TASK REQUIREMENTS:
Reproduce each of the lines below word for word, without changing anything.

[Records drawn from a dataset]

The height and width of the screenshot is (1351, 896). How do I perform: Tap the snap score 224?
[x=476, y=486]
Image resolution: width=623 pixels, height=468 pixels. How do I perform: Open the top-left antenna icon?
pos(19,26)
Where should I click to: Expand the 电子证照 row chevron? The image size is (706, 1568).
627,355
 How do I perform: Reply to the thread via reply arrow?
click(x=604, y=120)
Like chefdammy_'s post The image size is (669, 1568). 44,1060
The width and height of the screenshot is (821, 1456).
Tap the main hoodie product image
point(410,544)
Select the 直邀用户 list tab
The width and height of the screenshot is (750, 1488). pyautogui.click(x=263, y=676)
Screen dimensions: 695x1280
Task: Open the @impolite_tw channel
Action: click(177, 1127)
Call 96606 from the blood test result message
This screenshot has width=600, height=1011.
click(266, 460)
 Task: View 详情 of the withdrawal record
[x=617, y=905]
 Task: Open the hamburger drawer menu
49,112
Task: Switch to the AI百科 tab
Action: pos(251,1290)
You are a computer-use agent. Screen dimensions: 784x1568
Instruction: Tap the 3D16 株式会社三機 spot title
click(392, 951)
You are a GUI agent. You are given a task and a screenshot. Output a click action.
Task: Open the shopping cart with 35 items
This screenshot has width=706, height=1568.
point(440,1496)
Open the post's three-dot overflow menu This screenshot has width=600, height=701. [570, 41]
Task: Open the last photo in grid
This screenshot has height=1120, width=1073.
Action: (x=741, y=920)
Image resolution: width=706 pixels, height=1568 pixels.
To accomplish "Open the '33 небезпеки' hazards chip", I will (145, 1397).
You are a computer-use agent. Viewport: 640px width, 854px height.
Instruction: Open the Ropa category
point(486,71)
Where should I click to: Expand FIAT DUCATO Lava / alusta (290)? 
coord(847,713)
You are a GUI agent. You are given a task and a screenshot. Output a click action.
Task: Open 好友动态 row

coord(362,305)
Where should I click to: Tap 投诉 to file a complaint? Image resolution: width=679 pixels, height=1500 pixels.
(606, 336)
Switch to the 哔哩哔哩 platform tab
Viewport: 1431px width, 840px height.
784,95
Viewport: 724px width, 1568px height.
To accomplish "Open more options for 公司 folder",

FINAL RESULT:
The height and width of the screenshot is (1351, 896). How do I perform: Tap the snap score 224?
[x=476, y=486]
Image resolution: width=623 pixels, height=468 pixels. How do I perform: Open the top-left antenna icon?
pos(19,26)
Where should I click to: Expand the 电子证照 row chevron? The image size is (706, 1568).
627,355
 How do I perform: Reply to the thread via reply arrow?
click(x=604, y=120)
Like chefdammy_'s post The image size is (669, 1568). 44,1060
The width and height of the screenshot is (821, 1456).
Tap the main hoodie product image
point(410,544)
Select the 直邀用户 list tab
The width and height of the screenshot is (750, 1488). pyautogui.click(x=263, y=676)
Screen dimensions: 695x1280
Task: Open the @impolite_tw channel
Action: click(177, 1127)
Call 96606 from the blood test result message
This screenshot has width=600, height=1011.
click(266, 460)
 Task: View 详情 of the withdrawal record
[x=617, y=905]
 Task: Open the hamburger drawer menu
49,112
Task: Switch to the AI百科 tab
Action: pos(251,1290)
You are a computer-use agent. Screen dimensions: 784x1568
Instruction: Tap the 3D16 株式会社三機 spot title
click(392, 951)
You are a GUI agent. You are given a task and a screenshot. Output a click action.
Task: Open the shopping cart with 35 items
This screenshot has width=706, height=1568.
point(440,1496)
Open the post's three-dot overflow menu This screenshot has width=600, height=701. [570, 41]
Task: Open the last photo in grid
This screenshot has height=1120, width=1073.
Action: (x=741, y=920)
Image resolution: width=706 pixels, height=1568 pixels.
To accomplish "Open the '33 небезпеки' hazards chip", I will (145, 1397).
You are a computer-use agent. Viewport: 640px width, 854px height.
Instruction: Open the Ropa category
point(486,71)
Where should I click to: Expand FIAT DUCATO Lava / alusta (290)? 
coord(847,713)
You are a GUI agent. You are given a task and a screenshot. Output a click action.
Task: Open 好友动态 row

coord(362,305)
Where should I click to: Tap 投诉 to file a complaint? Image resolution: width=679 pixels, height=1500 pixels.
(606, 336)
Switch to the 哔哩哔哩 platform tab
Viewport: 1431px width, 840px height.
784,95
Viewport: 724px width, 1568px height.
To accomplish "Open more options for 公司 folder",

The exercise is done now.